Of course, if, as they're claiming now, Lutz signed for Cooper, then why would Lutz have called Steele to confirm the signature is legit, as Hansmeier himself said while being deposed? Hansmeier and Steele simply can't keep their story straight -- and telling different courts wholly conflicting answers is generally not a smart thing to do (leaving aside the move to plead the Fifth elsewhere and then testify on the same issues later). I've said it before and I'll say it again: Steele reminds me of people I've known who think they're the smartest person in the world, when they're really not. They seem to think they can talk themselves out of any situation at all. But they generally end up making things worse and worse for themselves.
Thanksgiving in the Steele household may be chilly this year
The wacky issue to come out of the hearing is the involvement of John Steele's mother-in-law, Kim Eckenrode (Steele's wife's maiden name is Kerry Eckenrode). There had been earlier reports that Alan Cooper had received "a text message" telling him to call Paul Godfread, which is how Cooper first found out about his name being used in these cases, leading to his filings claiming forgeries.

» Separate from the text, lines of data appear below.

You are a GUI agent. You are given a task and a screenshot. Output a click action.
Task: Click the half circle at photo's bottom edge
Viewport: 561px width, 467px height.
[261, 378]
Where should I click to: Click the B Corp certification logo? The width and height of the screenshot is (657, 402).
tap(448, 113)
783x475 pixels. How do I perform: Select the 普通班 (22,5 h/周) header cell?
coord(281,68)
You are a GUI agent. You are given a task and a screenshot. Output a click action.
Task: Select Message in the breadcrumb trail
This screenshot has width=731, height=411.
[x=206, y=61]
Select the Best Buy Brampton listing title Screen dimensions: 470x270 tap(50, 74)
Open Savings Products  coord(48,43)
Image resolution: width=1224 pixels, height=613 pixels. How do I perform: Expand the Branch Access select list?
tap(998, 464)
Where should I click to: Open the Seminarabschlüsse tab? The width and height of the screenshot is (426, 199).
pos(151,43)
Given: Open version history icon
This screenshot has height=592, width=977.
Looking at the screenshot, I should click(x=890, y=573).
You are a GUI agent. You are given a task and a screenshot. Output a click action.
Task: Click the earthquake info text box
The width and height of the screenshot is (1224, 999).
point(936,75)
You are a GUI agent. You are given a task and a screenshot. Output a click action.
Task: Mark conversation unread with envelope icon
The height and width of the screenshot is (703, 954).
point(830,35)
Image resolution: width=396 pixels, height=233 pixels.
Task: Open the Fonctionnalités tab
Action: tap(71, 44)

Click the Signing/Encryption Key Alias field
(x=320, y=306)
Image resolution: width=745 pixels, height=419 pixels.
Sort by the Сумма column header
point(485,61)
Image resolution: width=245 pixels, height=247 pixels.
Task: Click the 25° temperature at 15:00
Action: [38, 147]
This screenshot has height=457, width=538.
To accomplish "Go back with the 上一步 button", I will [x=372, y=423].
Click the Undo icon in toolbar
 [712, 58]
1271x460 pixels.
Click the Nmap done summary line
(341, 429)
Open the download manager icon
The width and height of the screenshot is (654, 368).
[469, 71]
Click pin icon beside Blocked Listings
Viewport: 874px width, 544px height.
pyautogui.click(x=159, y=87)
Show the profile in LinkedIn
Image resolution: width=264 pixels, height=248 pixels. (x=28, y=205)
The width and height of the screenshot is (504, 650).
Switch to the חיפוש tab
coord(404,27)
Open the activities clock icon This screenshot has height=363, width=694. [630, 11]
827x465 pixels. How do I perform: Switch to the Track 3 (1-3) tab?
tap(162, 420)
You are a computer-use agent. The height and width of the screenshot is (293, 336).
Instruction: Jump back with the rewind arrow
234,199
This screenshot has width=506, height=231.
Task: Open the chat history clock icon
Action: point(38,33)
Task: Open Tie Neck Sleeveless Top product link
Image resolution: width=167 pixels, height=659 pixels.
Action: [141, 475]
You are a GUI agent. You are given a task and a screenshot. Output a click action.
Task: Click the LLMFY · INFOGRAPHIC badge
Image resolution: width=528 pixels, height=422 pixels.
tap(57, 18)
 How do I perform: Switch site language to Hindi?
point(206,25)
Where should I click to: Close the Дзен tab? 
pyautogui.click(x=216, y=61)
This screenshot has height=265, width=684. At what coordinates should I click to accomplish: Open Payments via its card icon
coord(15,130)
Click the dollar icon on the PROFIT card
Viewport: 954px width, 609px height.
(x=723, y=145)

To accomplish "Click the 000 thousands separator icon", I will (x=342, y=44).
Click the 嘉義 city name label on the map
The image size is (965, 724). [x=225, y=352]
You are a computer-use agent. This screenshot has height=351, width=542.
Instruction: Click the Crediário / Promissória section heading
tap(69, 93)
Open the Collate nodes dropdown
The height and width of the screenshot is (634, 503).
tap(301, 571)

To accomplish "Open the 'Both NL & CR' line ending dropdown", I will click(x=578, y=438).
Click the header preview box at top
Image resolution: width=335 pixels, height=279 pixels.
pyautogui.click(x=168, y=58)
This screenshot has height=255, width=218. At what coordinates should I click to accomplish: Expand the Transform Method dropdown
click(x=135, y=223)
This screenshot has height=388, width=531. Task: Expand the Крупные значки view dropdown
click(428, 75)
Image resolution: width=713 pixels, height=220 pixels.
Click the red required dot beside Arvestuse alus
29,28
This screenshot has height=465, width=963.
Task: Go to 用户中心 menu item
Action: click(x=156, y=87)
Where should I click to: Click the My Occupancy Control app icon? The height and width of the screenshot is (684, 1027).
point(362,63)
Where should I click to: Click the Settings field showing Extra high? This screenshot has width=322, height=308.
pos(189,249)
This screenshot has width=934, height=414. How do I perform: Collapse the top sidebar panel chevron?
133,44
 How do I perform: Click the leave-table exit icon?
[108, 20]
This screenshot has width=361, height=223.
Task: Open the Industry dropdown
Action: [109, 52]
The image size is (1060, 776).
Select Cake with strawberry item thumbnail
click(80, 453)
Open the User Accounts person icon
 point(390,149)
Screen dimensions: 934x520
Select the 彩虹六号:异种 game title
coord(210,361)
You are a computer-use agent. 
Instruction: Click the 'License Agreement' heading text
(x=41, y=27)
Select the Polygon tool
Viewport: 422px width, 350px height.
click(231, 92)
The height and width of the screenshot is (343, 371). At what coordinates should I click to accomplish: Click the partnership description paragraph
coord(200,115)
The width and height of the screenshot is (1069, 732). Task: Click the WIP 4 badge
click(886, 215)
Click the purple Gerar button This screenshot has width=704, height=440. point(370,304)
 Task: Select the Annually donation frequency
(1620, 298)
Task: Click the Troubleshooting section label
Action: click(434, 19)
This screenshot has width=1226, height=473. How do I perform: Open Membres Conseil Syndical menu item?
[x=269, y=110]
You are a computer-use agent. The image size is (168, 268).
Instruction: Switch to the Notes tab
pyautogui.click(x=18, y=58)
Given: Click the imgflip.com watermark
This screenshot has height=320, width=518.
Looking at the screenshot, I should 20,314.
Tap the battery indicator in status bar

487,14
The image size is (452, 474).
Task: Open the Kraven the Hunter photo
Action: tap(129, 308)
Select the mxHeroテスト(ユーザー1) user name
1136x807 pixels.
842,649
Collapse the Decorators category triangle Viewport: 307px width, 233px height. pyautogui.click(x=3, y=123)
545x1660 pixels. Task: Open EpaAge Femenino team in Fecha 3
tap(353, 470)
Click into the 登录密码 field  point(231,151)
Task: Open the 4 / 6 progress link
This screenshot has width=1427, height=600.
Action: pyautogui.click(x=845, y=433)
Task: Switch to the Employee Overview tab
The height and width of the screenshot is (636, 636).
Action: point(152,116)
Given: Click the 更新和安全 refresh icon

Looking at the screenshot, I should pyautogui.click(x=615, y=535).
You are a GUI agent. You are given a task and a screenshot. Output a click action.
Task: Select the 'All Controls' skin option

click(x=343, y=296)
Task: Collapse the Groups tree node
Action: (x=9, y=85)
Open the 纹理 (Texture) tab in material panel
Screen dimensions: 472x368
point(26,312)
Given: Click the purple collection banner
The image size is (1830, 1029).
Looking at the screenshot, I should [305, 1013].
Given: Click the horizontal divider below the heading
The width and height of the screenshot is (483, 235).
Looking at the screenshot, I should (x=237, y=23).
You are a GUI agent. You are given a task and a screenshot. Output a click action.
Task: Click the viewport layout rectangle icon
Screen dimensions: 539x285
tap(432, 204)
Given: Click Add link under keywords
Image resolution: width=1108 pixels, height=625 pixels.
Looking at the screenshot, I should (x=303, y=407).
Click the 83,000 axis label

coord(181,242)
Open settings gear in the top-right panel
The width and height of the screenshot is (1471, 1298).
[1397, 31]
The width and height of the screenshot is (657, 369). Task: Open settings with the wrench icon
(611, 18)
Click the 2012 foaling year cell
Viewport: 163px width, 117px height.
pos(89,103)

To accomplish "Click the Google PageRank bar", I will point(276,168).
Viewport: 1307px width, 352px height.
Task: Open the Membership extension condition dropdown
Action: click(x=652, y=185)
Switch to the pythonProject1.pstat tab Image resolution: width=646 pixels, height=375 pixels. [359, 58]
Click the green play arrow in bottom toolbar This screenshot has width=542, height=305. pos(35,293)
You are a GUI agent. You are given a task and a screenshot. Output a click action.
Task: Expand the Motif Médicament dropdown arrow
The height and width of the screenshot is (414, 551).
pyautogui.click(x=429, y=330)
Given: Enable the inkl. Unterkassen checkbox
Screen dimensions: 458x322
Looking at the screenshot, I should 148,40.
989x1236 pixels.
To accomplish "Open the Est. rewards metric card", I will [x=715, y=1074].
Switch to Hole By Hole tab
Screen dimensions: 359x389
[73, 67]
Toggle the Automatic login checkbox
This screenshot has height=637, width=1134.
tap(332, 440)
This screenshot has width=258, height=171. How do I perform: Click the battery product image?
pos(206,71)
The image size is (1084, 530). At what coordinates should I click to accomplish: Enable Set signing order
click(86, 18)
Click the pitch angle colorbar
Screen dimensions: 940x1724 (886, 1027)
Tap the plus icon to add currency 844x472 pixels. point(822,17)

Team Prenda had long implied that this magic "text" had come from the EFF, which Team Prenda has sought to paint as some crazy group of radicals. But, it turns out that the text message, now entered into evidence, came directly from Steele's own mother-in-law, telling Cooper he should call a lawyer.
Steele tried to play this off by arguing (1) his mother-in-law was religious and disapproved of Steele working with porn companies and (2) she frequented blogs like DieTrollDie and FightCopyrightTrolls. Still, it's quite a leap from those two points to recognizing that Cooper's signature may have been used on filings in various cases without his approval. The fact that the elder Eckenrode understood enough about what was going on to alert Cooper that it appeared her own son-in-law was up to no good with his name just adds an interesting element to all of this. I'm almost surprised Steele didn't claim that Eckenrode was a dues-paying member of EFF.
Either way, I can't imagine that's good for family gatherings in the near future.
Get to the damn point
As is frequently the case, Team Prenda seems to want to do everything possible to avoid actually zeroing in on what judges are asking. In this case, the hearing was solely about whether or not the copyright assignment was legit, and Hansmeier tried to put a bunch of totally irrelevant people on the stand to smear Cooper, and then tried to get Cooper to talk about totally unrelated issues as well. I'm not sure why Hansmeier, Steele and Duffy seem to think this "baffle them with bullshit" strategy will be effective, because the deeper you look, it just makes them look more and more like they're not being straight with the court -- and, while they may think they're smarter than everyone else, I have faith that more and more judges clearly understand what Team Prenda has been up to.